Nous nous tournons à nouveau vers notre cher Marcy, le batteur donc. Mais pas forcément un batteur né. En effet, alors que Jim avait opté pour la guitare dès le début, idem pour Taxman et que Roy voulait chanter et s’orienter vers la basse, Marcy n’avait plus trop le choix : « Une fois que j’ai décidé de faire ça, je n’avais plus le choix, il fallait se forcer. Quand on m’a proposé d’intégrer le groupe, il n’y avait que cette position de libre, donc c’était un choix à faire « Est-ce que tu veux devenir batteur, ou est-ce que tu veux être un peu écarté de notre amitié ? ». Une fois la décision prise, le début était difficile car je ne savais pas jouer… ça ne m’excitait pas vraiment. Mais pendant ces 2-3 ans en autarcie, j’ai vraiment beaucoup appris ! Je me suis beaucoup renseigné sur l’époque, j’ai regardé plein de DVDs pour comprendre le jeu des batteurs de cette période. A travers cette expérience, j’ai en quelque sorte purifié mon style. […] Le batteur avec lequel j’ai appris le plus de choses est évidemment Ringo Starr. Sa façon de monter son kit, de tenir les baguettes, son jeu… il représente mes débuts à la batterie. Mon objectif n’était pas de le copier évidemment, mais c’est lui qui m’a tout appris. »

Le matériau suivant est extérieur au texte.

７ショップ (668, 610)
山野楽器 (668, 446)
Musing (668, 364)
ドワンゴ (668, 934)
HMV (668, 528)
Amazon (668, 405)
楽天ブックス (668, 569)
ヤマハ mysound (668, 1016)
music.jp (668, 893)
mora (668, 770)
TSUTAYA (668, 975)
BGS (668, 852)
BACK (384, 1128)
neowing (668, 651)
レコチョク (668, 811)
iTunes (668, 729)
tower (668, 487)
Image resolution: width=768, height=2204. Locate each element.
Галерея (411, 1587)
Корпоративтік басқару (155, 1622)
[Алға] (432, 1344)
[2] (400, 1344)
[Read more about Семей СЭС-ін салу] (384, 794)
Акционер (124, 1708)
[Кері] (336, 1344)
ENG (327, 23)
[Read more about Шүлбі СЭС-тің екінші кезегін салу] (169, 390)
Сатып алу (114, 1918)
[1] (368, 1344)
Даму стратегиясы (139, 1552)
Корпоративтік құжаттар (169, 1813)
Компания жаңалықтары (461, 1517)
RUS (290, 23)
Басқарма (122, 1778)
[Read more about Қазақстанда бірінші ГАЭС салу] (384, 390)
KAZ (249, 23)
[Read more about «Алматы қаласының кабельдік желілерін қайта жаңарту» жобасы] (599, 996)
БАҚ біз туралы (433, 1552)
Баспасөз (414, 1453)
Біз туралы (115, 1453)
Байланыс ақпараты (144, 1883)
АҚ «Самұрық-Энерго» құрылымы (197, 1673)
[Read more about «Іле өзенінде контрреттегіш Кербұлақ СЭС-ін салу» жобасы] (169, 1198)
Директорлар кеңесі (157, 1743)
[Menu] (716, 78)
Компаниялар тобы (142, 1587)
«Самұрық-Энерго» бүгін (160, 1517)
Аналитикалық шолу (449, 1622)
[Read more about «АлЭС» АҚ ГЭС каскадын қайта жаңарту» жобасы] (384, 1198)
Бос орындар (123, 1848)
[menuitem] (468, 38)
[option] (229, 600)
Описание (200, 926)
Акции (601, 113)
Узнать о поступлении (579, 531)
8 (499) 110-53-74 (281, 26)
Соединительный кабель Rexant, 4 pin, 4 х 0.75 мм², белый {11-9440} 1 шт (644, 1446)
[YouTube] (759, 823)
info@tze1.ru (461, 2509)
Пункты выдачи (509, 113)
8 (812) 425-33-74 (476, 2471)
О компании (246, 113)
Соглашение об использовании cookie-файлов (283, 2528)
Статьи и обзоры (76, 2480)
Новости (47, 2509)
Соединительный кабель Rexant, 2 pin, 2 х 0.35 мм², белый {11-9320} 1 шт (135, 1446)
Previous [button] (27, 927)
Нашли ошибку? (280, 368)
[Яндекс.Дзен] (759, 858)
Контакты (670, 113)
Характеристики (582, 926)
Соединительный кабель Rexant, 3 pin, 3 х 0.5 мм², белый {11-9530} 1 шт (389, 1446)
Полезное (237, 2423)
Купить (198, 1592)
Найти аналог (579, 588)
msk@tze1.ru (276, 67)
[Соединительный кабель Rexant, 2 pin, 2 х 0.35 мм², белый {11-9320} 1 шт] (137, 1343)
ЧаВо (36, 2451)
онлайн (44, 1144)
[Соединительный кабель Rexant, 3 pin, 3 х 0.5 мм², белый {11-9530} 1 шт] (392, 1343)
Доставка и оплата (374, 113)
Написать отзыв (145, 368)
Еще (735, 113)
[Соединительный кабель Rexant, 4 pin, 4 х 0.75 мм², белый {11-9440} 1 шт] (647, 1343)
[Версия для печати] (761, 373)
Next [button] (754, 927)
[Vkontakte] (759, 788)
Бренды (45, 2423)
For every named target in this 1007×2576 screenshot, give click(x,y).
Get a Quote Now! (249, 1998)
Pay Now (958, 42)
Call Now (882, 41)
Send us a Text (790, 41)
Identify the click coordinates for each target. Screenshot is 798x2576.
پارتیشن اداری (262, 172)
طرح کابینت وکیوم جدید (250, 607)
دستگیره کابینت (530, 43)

Comme il l’avouera d’ailleurs à nos confrères de Zoom Japon : « Être batteur me permet de contribuer à la construction de notre musique sans avoir à se mettre trop en avant. C’est le rôle que je laisse volontiers aux trois autres membres.»
Chacun travaille donc dur… Mais dans quel but et surtout pour quel style ? Roy nous éclaire : « Notre style musical, c’est essayer de faire sonner la musique d’aujourd’hui à travers ce style là, celui des années 50-60 aux États-Unis. En fait, nous n’essayons pas forcément de transmettre à notre génération uniquement ce son rétro, parce que nous sommes aussi des jeunes hommes qui vivent en 2015, que nous ressentons plein de choses. Certes, nous sommes influencés par la musique américaine et anglaise… Mais nous sommes avant tout Japonais, et avant de rencontrer ces musiques-là, nous avons vécu au rythme japonais avec de la musique japonaise. Donc notre originalité réside sans doute dans ce mélange. »
Une recette qui fonctionne ? Onze ans de carrière plus tard, il semble bien…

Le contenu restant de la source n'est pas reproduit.